## ISTRUZIONI DEL COMPITO
Come potrebbe proseguire l'articolo sulla crisi del debito argentino? Scrivine il seguito, ripartendo subito dopo l'ultima frase.

## BRANO DA LEGGERE
L’Argentina non affonda, la sua gente s’è forgiata nelle tempeste, le teme meno dell’inerzia che tutto infradicia e confonde; nell’immediato rischia però di andare alla deriva. Spinta dall’onda lunga della politica finanziaria del governo neoliberista di Mauricio Macri, concretamente dalla sua gestione del debito pubblico che si aggira ormai sui centomila milioni di dollari e condiziona interamente economia e vita quotidiana, materialità e stati d’animo degli argentini in profonda sofferenza. Ne sommava 144mila, quando nel dicembre 2001 l’allora capo dello stato, il leader dell’Union Civica Radical (UCR) Fernando de la Rua, diede forfait e lasciò precipitare il paese nel più rovinoso default dei nostri tempi.
Bruciato venti giorni giorni addietro Nicolás Dujovne nella disfatta delle primarie, il nuovo ministro delle Finanze, Hernan Lacunza, ha avviato in emergenza una ristrutturazione del debito con il Fondo Monetario Internazionale (FMI), il creditore numero uno, con i 56mila milioni di dollari concessi in stand-by, cioè a rate. Una delle quali -5mila quattrocento milioni- già più volte sollecitata ma ancora non resa disponibile dal Fondo, che adesso s’è fatto prudente e prima vuol vedere come e quando riavrà i suoi milioni. Modi e soprattutto tempi dei rimborsi dovranno poi essere rinegoziati per i buoni del Tesoro e per tutti gli altri titoli di stato. Tardivamente si tenta così anche di frenare la fuga di capitali, che secondo stime attendibili ha lasciato scappar via una quarantina di miliardi solo negli ultimi mesi (l’equivalente di una corposa finanziaria italiana).
I termini di queste trattative non sono stati resi noti. Il governo non ha mai coinvolto il Parlamento nelle sue politiche. Né se ne sente obbligato ora dal fair-play istituzionale, dopo che ha dovuto farsene carico interamente per il rifiuto dell’opposizione peronista a corresponsabilizzarsi di decisioni che ha sempre osteggiato. E’ un altro elemento di divisione; ma anche di chiarezza nella retorica dualista che da decenni sbatte il paese tra la Scilla del neoliberalismo periodicamente militarizzato o fallimentare e il Cariddi del populismo, social-statalista nella versione kirchnerista 2003-15 (che con Ernest Laclau ha mescolato arditamente Hegel e Gramsci) e adesso riattualizzato in senso liberaldemocratico dalla candidatura presidenziale del moderato Alberto Fernandez, con una Vice indubbiamente di peso come l’ex presidentessa Cristina.

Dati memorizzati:
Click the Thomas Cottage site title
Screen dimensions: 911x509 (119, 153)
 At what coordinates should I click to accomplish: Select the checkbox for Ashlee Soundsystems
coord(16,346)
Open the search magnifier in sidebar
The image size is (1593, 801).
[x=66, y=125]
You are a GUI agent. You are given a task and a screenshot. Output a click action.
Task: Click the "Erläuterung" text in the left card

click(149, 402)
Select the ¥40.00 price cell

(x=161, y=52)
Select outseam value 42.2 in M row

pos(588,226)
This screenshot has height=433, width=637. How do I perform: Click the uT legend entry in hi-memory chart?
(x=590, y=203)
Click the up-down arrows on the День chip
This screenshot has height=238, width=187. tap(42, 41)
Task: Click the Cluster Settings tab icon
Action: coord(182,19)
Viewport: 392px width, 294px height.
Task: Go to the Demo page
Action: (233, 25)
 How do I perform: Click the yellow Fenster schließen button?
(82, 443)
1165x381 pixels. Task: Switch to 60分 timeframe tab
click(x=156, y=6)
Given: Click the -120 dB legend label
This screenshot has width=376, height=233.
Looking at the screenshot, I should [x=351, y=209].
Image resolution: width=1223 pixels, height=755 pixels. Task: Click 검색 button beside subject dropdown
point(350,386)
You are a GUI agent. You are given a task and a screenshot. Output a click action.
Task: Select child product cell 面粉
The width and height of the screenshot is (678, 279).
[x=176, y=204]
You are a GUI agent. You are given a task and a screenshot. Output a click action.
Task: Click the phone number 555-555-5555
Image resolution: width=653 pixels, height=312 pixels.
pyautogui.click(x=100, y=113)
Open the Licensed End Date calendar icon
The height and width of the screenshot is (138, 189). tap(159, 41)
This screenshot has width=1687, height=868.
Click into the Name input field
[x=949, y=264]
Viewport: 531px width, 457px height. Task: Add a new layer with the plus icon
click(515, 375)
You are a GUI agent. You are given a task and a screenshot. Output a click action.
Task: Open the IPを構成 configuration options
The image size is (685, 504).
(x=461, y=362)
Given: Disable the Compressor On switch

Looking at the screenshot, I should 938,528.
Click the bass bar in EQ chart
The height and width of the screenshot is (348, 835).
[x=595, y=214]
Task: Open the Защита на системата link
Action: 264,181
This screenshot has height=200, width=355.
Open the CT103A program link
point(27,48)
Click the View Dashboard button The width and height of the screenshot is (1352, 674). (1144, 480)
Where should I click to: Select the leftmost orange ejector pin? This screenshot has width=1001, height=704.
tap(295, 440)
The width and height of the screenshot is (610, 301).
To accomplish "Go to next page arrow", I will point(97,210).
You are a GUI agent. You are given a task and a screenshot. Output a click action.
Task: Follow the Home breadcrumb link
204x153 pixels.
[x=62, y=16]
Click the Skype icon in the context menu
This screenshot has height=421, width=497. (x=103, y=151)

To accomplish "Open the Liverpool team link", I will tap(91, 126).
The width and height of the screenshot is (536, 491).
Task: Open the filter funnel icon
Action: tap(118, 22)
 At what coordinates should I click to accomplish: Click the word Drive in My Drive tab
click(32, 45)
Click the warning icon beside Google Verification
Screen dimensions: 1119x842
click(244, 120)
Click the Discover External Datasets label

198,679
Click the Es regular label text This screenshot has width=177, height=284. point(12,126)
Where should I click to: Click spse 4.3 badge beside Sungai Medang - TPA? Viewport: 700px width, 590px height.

## RISPOSTA AL COMPITO
Più emblematica degli usurati clichè che stancamente oppongono l’utopia autarchico-autoritaria del peronismo alla presunta razionalità dei mercati globali, la metafora omerica raffigura la tormentata navigazione del grande paese sudamericano verso le elezioni del 27 ottobre, i suoi veri pericoli e difficoltà. I violenti scossoni che di nuovo sommergono la parità del peso contro il dollaro (oltre 60 a 1) e il rischio paese (che supera livello 2mila), scaturiscono dalla medesima crisi che da quasi 20 mesi fabbrica povertà, dissanguando il sistema creditizio interno e conseguentemente le piccole e medie imprese che ne dipendono, la loro capacità di dare occupazione e produrre (con l’inflazione e il tasso d’interessi più alti del continente). Mentre il voto delle cosiddette primarie dell’11 scorso ha congelato la Casa Rosada e gli altri palazzi del potere, in largo anticipo sulle presidenziali.
E’ vero, come puntualmente ripetono tanti cittadini, che l’Argentina è penalizzata dalla mancanza di una visione condivisa di progetto-paese, di società, d’un quadro di valori e principi da cui far derivare l’azione politica, affinchè non divenga pura lotta di potere. E Macri non ne è il primo e unico responsabile, ciò che non ne riduce minimamente le responsabilità. Ma altrettanto evidentemente l’opposizione ha ottime ragioni nel non voler condividere adesso una bancarotta da tempo annunciata, senza neppure l’impegno macrista ad evitare l’avvelenamento definitivo dei prossimi sessanta giorni di campagna elettorale. Sarebbe (è) invece un buon momento per allentare quanto meno la presa sul paese della storica tenaglia tra le politiche monetariste in perenne affanno di finanziamento dall’estero (dove il grande capitalismo argentino trova da sempre puntuale rifugio) e i rischi di sclerosi della ragion di stato populista.
Va in questo senso la disponibilità al dialogo più ampio possibile del candidato peronista Alberto Fernandez, che i pronostici vedono unanimemente alla Casa Rosada nel prossimo dicembre e con il quale dall’FMI agli ambasciatori europei chiedono d’interloquire. Non a caso la sua coalizione si chiama “Fronte di Tutti”, sebbene in una democrazia repubblicana nessuno ha né è auspicabile che abbia la possibilità e neppure il desiderio di rappresentare tutti i diversi interessi che vi devono convivere e svilupparsi. A sostanziarne il carattere e la sensibilità popolari dichiarati dovrebbe essere un richiamo programmatico ai diritti dei cittadini, che domandano regole capaci di proteggere il paese e la sua esistenza dai conflitti d’interesse e dall’eccessiva dipendenza dai mercati internazionali troppo spesso dominati dalla speculazione.